From a cash-flow perspective, small businesses usually don’t have multiple revenue streams the way that some large companies do. From a financing perspective, they can’t raise money as quickly as larger companies can.

In the first nine months of last year, large public companies issued $1.9 trillion in debt. I don’t know what that number is for small businesses, but I would imagine it’s peanuts in comparison.

And when times are tough, small businesses can’t turn to banks. 70% of them reported tighter lending standards in the third quarter of 2020.

The chart shows what Mark Twain reportedly said: “A banker is a fellow who lends you his umbrella when the sun is shining, but wants it back the minute it begins to rain.”

And yet, and yet, you wouldn’t know that small businesses were on the ropes by looking at the stock market. Over the last year, the micro-cap index, representing the smallest publicly traded stocks, is outperforming the S&P 500 by three times.

So how do we square the narrative of “small businesses are on the ropes” with the fact that microcaps are up 55% over the last year and are at an all-time high?

Here are the three easiest (laziest) answers:

  • The Fed. If it were not for the policies they enacted in concert with the Treasury, this chart would look much different.
  • This ends badly. When the sugar high runs out, these stocks will come crashing back to earth.
  • The stock market is not the economy.

I agree that absent monetary and fiscal stimulus, the charts would look way different.

I have no comment on “this ends badly.”

I think it’s more accurate to say that the stock market is not the economy today. The stock market is the economy in 6-12 months. At least I hope that’s what this chart is saying. Otherwise, shit, this really might end badly.

A simple explanation for this head-scratcher of a chart is that it probably isn’t the best reflection of small businesses in America. Nearly 30% of this index is made up of health care companies. Another 17% are financial institutions. It’s also worth pointing out that some of the YOLO-est stocks are in this index. But I’m not sure that holds up to scrutiny because many of those stocks crashed, and the index did not.

Whichever explanation you subscribe to, you gotta admit, this is one helluva chart.

### Material supplied
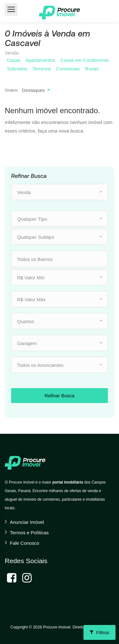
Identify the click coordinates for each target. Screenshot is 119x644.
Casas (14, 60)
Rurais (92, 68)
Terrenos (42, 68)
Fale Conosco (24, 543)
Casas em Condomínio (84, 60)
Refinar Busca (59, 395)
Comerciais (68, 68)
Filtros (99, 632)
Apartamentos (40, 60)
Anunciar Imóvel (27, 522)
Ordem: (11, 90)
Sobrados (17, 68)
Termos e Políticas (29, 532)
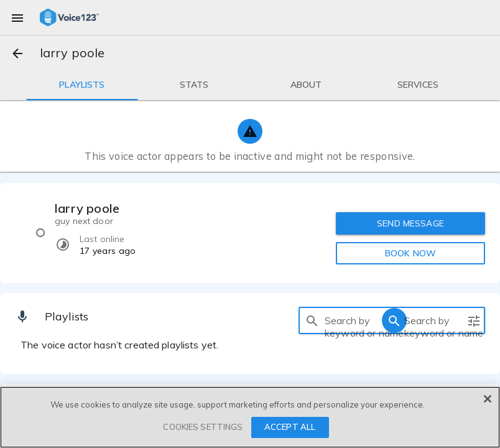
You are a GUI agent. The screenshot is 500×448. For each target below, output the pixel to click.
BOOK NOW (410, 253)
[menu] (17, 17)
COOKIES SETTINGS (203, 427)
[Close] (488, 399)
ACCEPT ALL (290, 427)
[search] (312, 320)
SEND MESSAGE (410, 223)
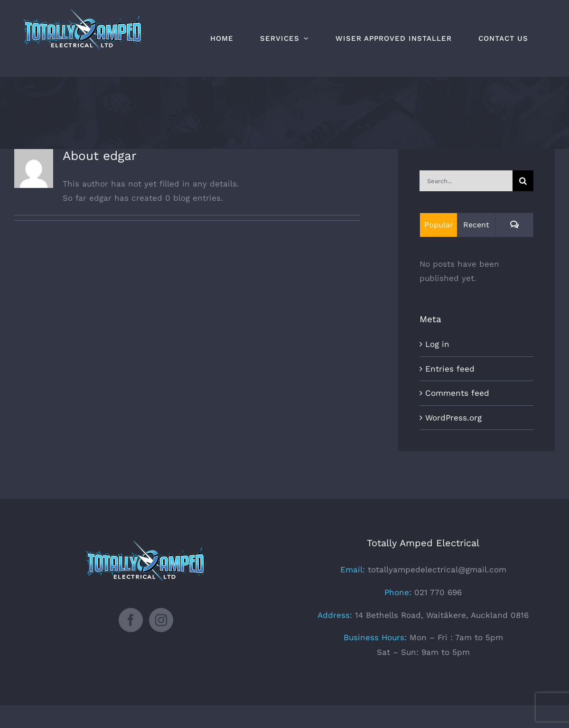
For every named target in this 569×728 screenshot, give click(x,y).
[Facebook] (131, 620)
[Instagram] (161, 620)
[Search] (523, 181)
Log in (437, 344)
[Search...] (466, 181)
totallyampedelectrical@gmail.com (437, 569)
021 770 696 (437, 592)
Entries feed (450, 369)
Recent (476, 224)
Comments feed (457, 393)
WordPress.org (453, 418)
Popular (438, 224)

--

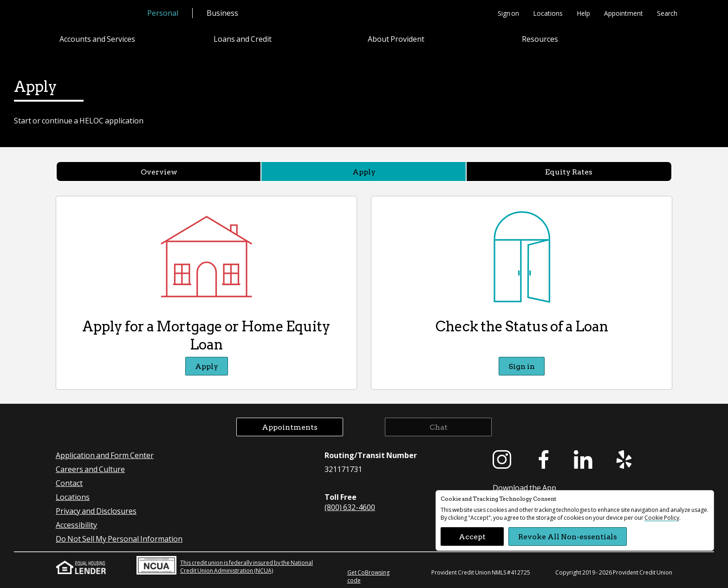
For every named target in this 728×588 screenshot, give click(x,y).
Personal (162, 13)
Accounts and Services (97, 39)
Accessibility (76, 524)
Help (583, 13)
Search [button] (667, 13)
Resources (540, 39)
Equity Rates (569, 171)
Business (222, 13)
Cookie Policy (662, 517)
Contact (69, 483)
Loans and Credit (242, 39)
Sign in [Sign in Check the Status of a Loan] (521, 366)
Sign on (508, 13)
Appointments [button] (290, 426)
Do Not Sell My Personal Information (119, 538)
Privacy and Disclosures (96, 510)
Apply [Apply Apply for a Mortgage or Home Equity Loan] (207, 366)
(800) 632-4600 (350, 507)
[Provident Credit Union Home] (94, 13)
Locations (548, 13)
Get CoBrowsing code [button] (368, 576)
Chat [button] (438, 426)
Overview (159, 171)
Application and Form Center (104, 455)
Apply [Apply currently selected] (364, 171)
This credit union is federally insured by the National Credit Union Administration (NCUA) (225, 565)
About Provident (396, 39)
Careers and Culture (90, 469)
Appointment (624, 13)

### What is asked
(a) List every percentage figure that appears in the passage on small businesses and microcap stocks.
(b) From the passage on small businesses and microcap stocks, extract the stretch from "And when times" through "an all-time high?".

### Responses
(a) 70%, 55%, 30%, 17%

(b)
And when times are tough, small businesses can’t turn to banks. 70% of them reported tighter lending standards in the third quarter of 2020.

The chart shows what Mark Twain reportedly said: “A banker is a fellow who lends you his umbrella when the sun is shining, but wants it back the minute it begins to rain.”

And yet, and yet, you wouldn’t know that small businesses were on the ropes by looking at the stock market. Over the last year, the micro-cap index, representing the smallest publicly traded stocks, is outperforming the S&P 500 by three times.

So how do we square the narrative of “small businesses are on the ropes” with the fact that microcaps are up 55% over the last year and are at an all-time high?